Project-mastermind Kevin Parker returns with the latest and most possibly final snippet of material in anticipation of the forthcoming studio album, the Slow Rush, out on Modular, February 14th.

By Louis Addeo-Weiss

Existentialism has always been something that seeps its way into Kevin Parker’s lyrics. Early Tame Impala releases such as “Solitude is Bliss” and “Be Above It” are examples of this.

Breaking through is something our subject here has longed for and with his 2015 release Currents, we began to see, from a commercial and personal level, Parker begins to do this.

Currents took the studio-auteur and his project to heights before unseen, becoming the premier headlining act on the festival circuit.

Now, nearly five-years on and following a list of A-list collaborations, Parker finds himself again ready to trek down the land of pondering life at the many different angles it presents to us.

On “Lost in Yesterday,” the fourth of twelve confirmed tracks for the project’s upcoming fourth studio album, the Slow Rush, Parker muses on past anxieties while reflecting on some of the beauties surrounding his life then.

“When we were livin’ in squalor, wasn’t it Heaven?… Eventually, terrible memories turn into great ones.” 

The same man who cried out in 2012’s “Why Won’t They Talk to Me?” off of his landmark sophomoric effort Lonerism is the same person working with the likes of Kanye West, Travis Scott, Mark Ronson, just to name a few.
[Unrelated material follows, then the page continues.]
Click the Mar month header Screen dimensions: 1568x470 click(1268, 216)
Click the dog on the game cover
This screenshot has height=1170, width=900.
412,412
The point to this is is a central theme to Parker and his music, that of growth and shedding the skin of our past to embrace the now.

Musically, the track continues Parker’s unique fusion of psychedelia, a genre he has come to be seen as its modern-torchbearer, to his undying love of R&B and pop music. 

Synths carry the song on multiple fronts, serving as soft bedding for Parker’s layered falsetto, while not shying away from their ability to burst out of their cage in a lazar beam-like fashion akin to something one may come across playing an arcade game in, say, 1983.

And while many psych-rock purists yearn for the days of distortion and live drums in Tame Impala releases, the electronic percussion present here only do more justice for the instrumental backing to Parker’s nasal-wails. 

For those who have seen the group perform in concert, one can envision Parker emoting the lyrics through his frequent head turns from side-to-side, an unacknowledged trademark only until now.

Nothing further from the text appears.